Department of Psychiatry, University of Toronto, Toronto, Ontario, Canada
American Journal of Psychiatry (Impact Factor: 12.3). 08/2010; 167(8):949-57. DOI: 10.1176/appi.ajp.2010.09091380
Source: PubMed


Studies of major depression in twins and families have shown moderate to high heritability, but extensive molecular studies have failed to identify susceptibility genes convincingly. To detect genetic variants contributing to major depression, the authors performed a genome-wide association study using 1,636 cases of depression ascertained in the U.K. and 1,594 comparison subjects screened negative for psychiatric disorders.

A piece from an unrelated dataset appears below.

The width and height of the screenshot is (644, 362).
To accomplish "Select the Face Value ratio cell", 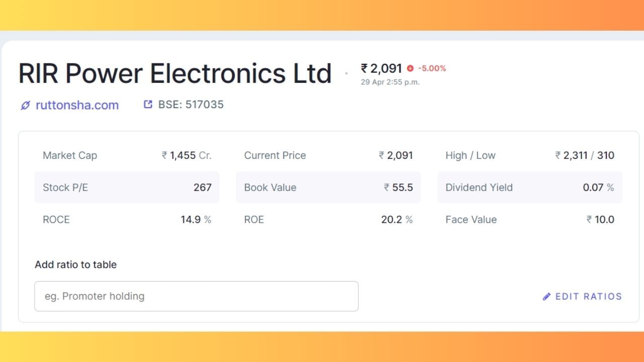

Cases were collected from 1) a case-control study of recurrent depression (the Depression Case Control [DeCC] study; N=1346), 2) an affected sibling pair linkage study of recurrent depression (probands from the Depression Network [DeNT] study; N=332), and 3) a pharmacogenetic study (the Genome-Based Therapeutic Drugs for Depression [GENDEP] study; N=88). Depression cases and comparison subjects were genotyped at Centre National de Génotypage on the Illumina Human610-Quad BeadChip. After applying stringent quality control criteria for missing genotypes, departure from Hardy-Weinberg equilibrium, and low minor allele frequency, the authors tested for association to depression using logistic regression, correcting for population ancestry.
Single nucleotide polymorphisms (SNPs) in BICC1 achieved suggestive evidence for association, which strengthened after imputation of ungenotyped markers, and in analysis of female depression cases. A meta-analysis of U.K. data with previously published results from studies in Munich and Lausanne showed some evidence for association near neuroligin 1 (NLGN1) on chromosome 3, but did not support findings at BICC1.
This study identifies several signals for association worthy of further investigation but, as in previous genome-wide studies, suggests that individual gene contributions to depression are likely to have only minor effects, and very large pooled analyses will be required to identify them.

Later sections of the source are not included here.